Wassergips

Wenn wir sagen, wir fahren zwei Wochen nach Sylt, dann fragen viele: Wie könnt ihr euch das leisten? Klar gibt es das Klischee vom versnobten Sylt, aber man tut der Insel unrecht, wenn man diese Vorurteile glaubt.

Gerade hier in Rantum ist es ganz anders. Hier sind viele Familien, es gibt ein Schullandheim, es ist gar nicht etepetete.

Sylt hat mich mein ganzes Leben lang begleitet. Das erste Mal war ich als Kind hier, seitdem eigentlich jedes Jahr im Sommer. Da kann ich Geschichten erzählen. Von dem Seegewitter, das uns überrascht hat, als wir gerade mit den Fahrrädern im Naturschutzgebiet Ellenbogen waren und pitschnass und ängstlich zurückgeradelt sind. Als Jugendlicher das große Fußballturnier in Westerland, wo ich mir den Arm gebrochen habe. Egal – Plastiktüte über den Gips und rein ins Wasser! Diese besondere Atmosphäre hatte ich bisher noch an keinem anderen Ort am Meer.

Tim Großmann, 30, mit Sohn Jos, 3, aus Münster

Wurmfreundschaft

Am besten auf Sylt ist das Watt. Es ist ein bisschen eklig. Und wir müssen immer aufpassen, dass wir nicht auf die Muscheln treten und uns die Füße aufschneiden. Anna-Lena haben wir hier kennengelernt, sie ist eine Wurmfreundin. Sie macht Löcher in den Boden, holt die Würmer raus und legt sie auf die Hand.

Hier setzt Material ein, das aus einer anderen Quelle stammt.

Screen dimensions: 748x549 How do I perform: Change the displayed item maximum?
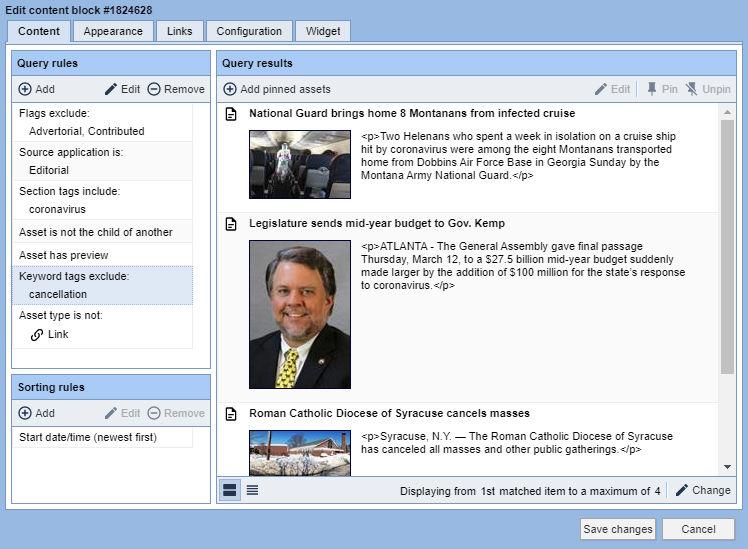(703, 490)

Wir, Frida und Piet, mögen die Würmer nicht so sehr, aber wir mögen Nacktschnecken. Davon gibt es hier leider nicht so viele. Den Strand hier mögen wir auch. Einmal waren wir am Meer, und die Flut kam, da mussten wir schnell wegrennen.

Das Wasser ist sehr kalt, aber wir haben Neoprenanzüge, damit frieren wir nicht so. Mit Anna-Lena bauen wir Sandburgen und gehen baden. Das Meer hat hier so große, starke Wellen, manchmal macht uns das Angst. Anna-Lena ist von einer Welle überschwemmt worden und bis nach ganz vorne getrieben. Alle haben geschrien, Anna-Lena hat sich schlappgelacht.

Frida, 6, und Piet, 5, aus Bonn und Anna-Lena, 8, aus Langenfeld (Rheinland)

Windkampf

Torsten: Ich liebe die Weitläufigkeit des Strands, die Möglichkeit, allein zu sein. Die Einheimischen sind unheimlich entspannt. Die Menschen hier lassen sich fallen, sie sind einfach gelassener als anderswo. Mit der betuchten Gesellschaft hier kommen wir kaum in Berührung. Das wollen wir auch gar nicht. Die Reichen bleiben unter sich. Trotzdem habe ich das Gefühl, dass die ihren Bereich gern erweitern würden, dass die Insel den Gutbetuchten gehören soll. Das darf nicht sein.

Kathleen: Ich kann mich auf Sylt gut entspannen, auch wenn ich lieber in die Berge fahre. Ich genieße es, hier nicht den Druck zu haben, 1.000 Sehenswürdigkeiten anzuschauen oder Wanderwege abzulaufen. Stattdessen geht mein Mann mit den Kindern ins Watt, ich sitze im Strandkorb und lese. Allerdings nervt mich der Wind, und ich finde es doof, im Sommer eingemummelt am Strand zu liegen. Ich wünsche mir wärmeres Wasser.